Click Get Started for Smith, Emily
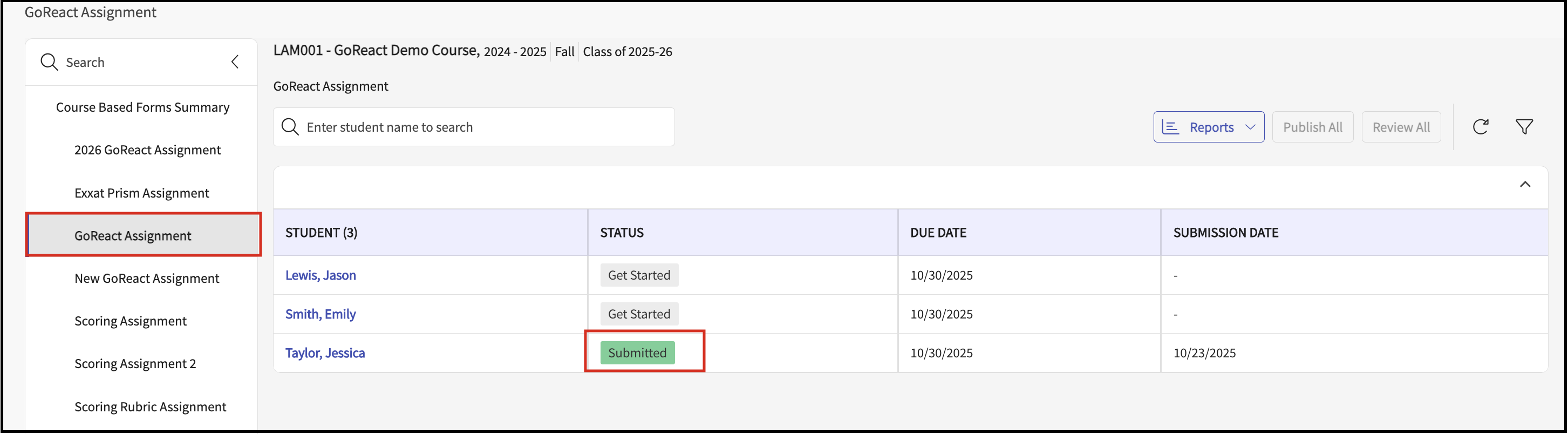1568x434 pixels. click(638, 314)
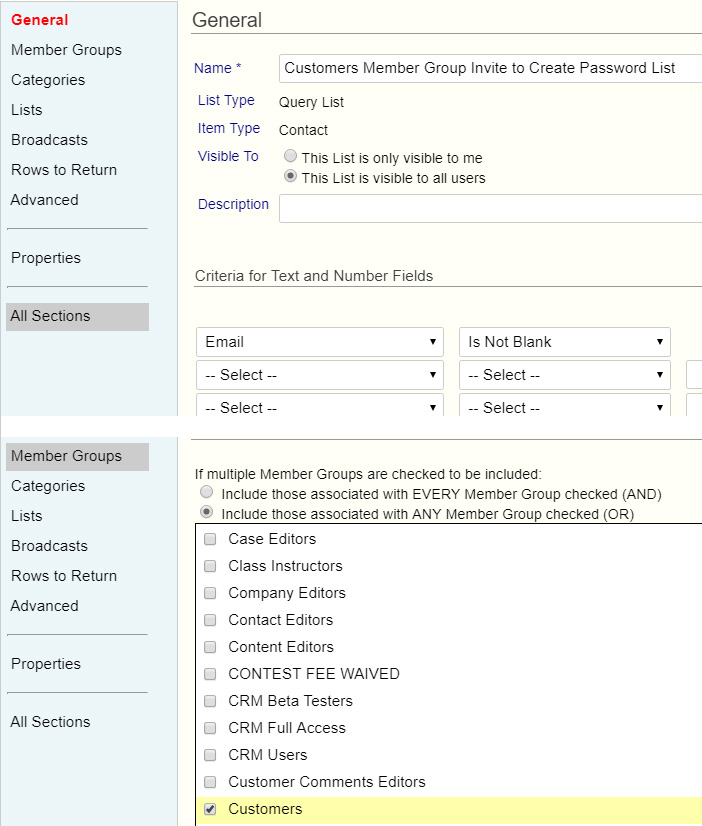Image resolution: width=702 pixels, height=826 pixels.
Task: Uncheck the Customers member group
Action: point(210,810)
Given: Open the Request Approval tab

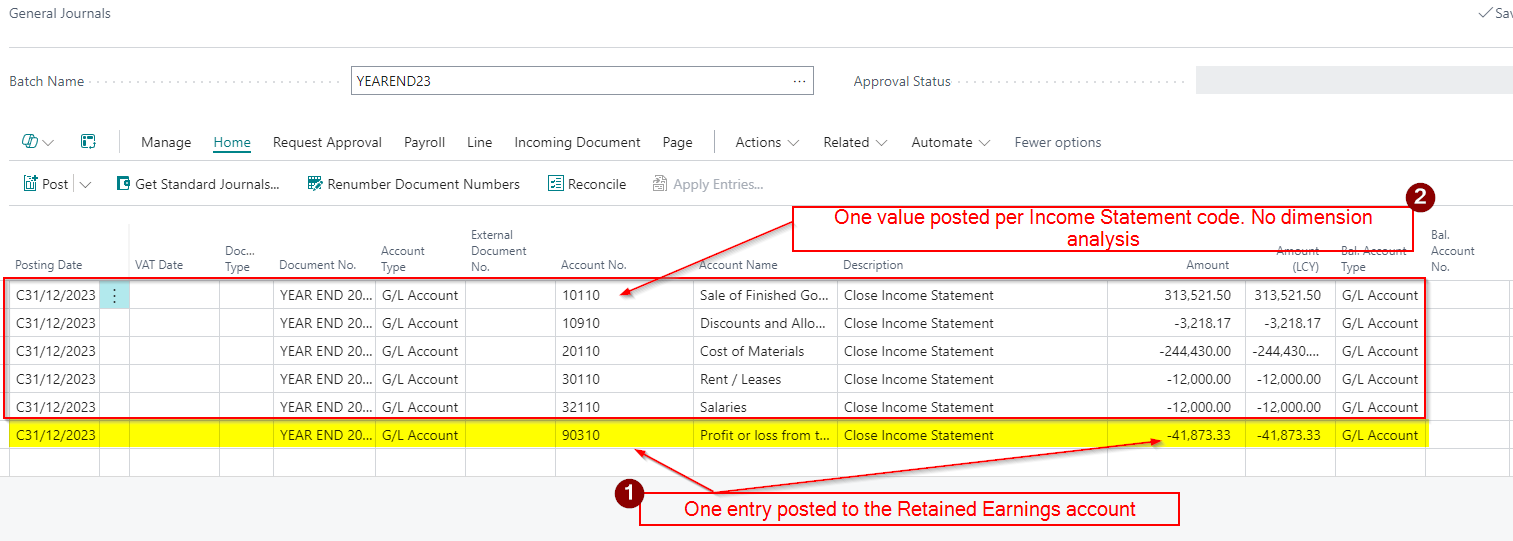Looking at the screenshot, I should pos(327,142).
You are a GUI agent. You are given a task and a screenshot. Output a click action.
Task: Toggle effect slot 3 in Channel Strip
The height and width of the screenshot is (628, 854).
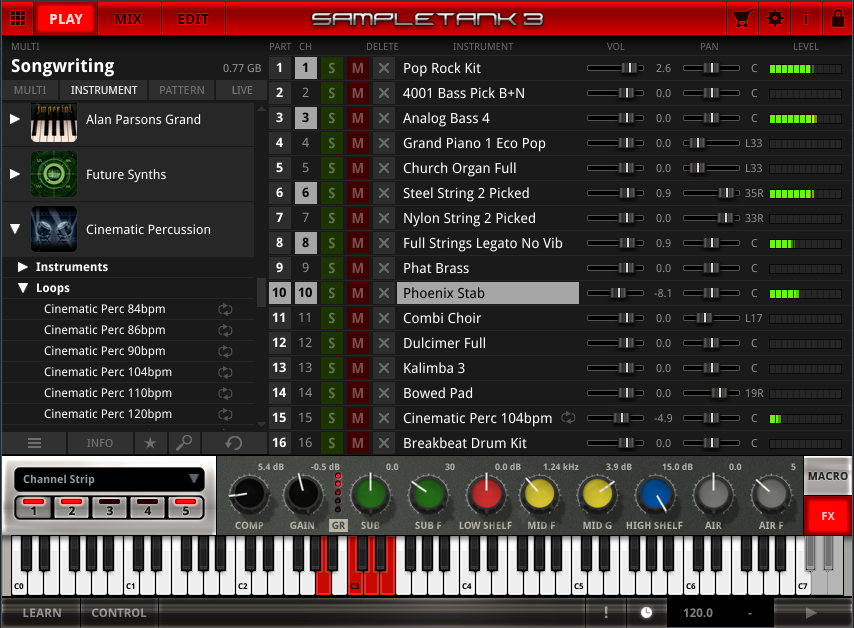110,507
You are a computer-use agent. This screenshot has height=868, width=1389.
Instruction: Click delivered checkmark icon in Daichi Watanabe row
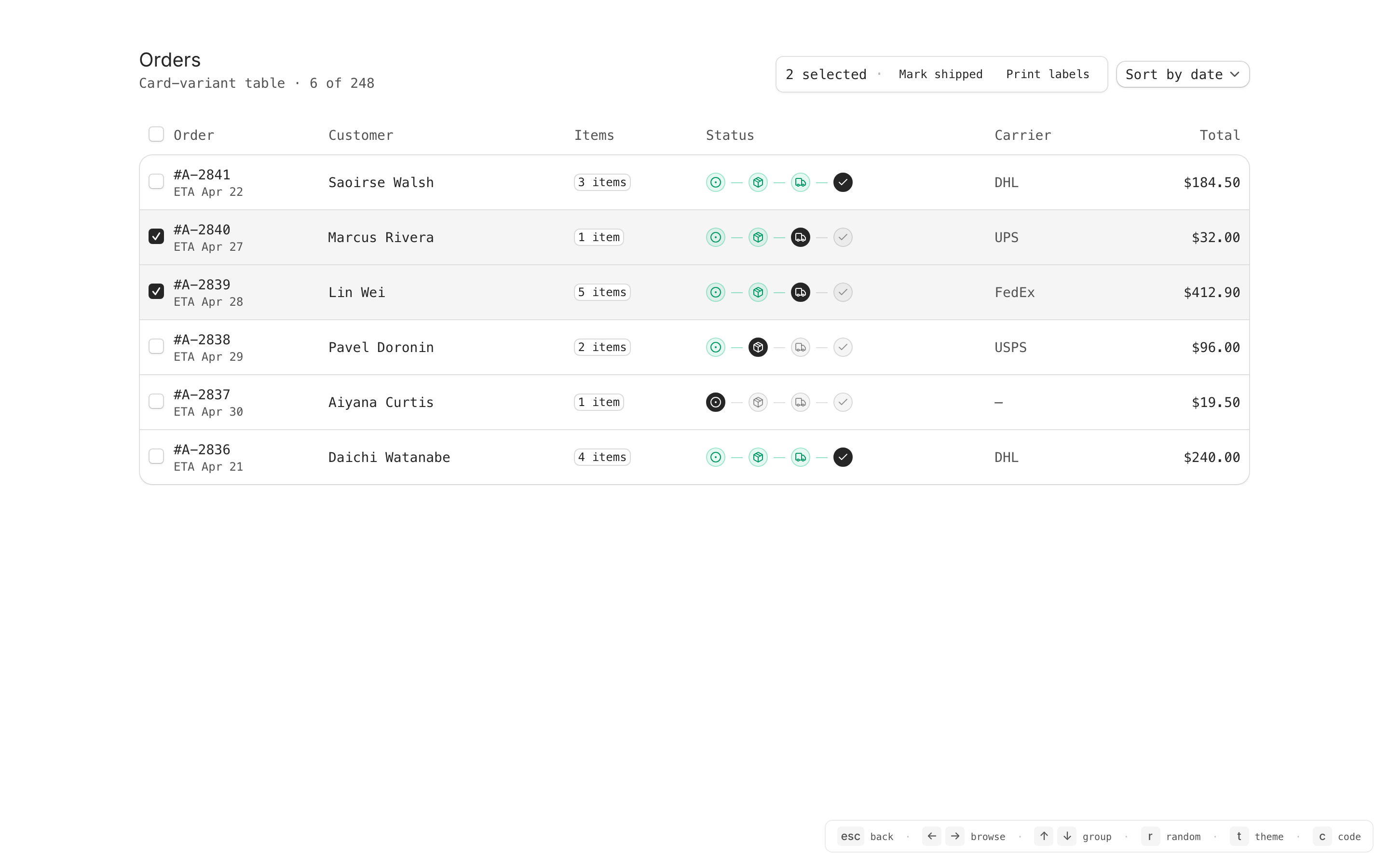point(843,457)
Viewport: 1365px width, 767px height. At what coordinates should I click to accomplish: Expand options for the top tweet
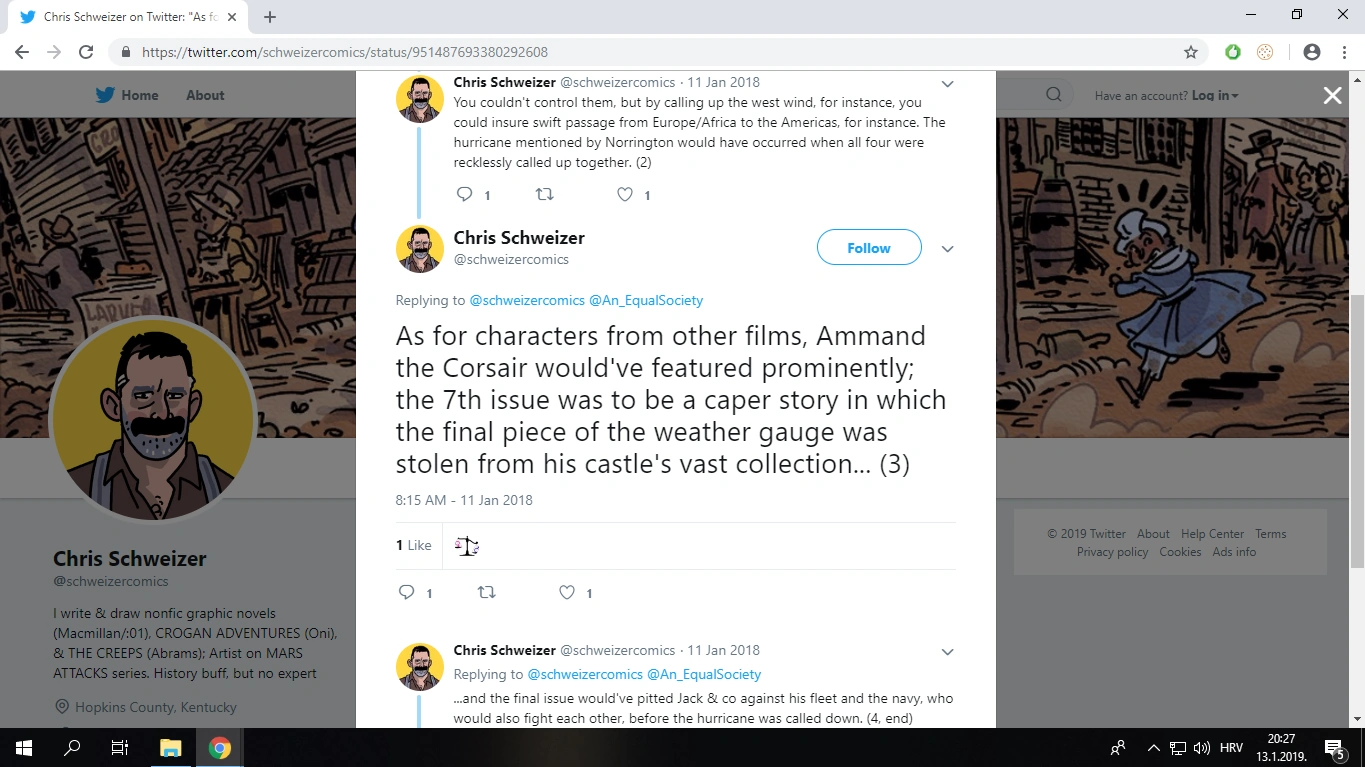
========================================
» Tujuan: Salin kembali semua catatan di atas baris demi baris tanpa mengubah satu kata pun. Gambar-gambarnya tidak perlu disertakan.

» Hasil latihan:
Click Get Started for Smith, Emily
1568x434 pixels. click(638, 314)
Image resolution: width=702 pixels, height=826 pixels.
Task: Uncheck the Customers member group
Action: point(210,810)
Given: Open the Request Approval tab

Looking at the screenshot, I should pos(327,142).
You are a GUI agent. You are given a task and a screenshot. Output a click action.
Task: Toggle effect slot 3 in Channel Strip
The height and width of the screenshot is (628, 854).
110,507
You are a computer-use agent. This screenshot has height=868, width=1389.
Instruction: Click delivered checkmark icon in Daichi Watanabe row
point(843,457)
Viewport: 1365px width, 767px height. At what coordinates should I click to accomplish: Expand options for the top tweet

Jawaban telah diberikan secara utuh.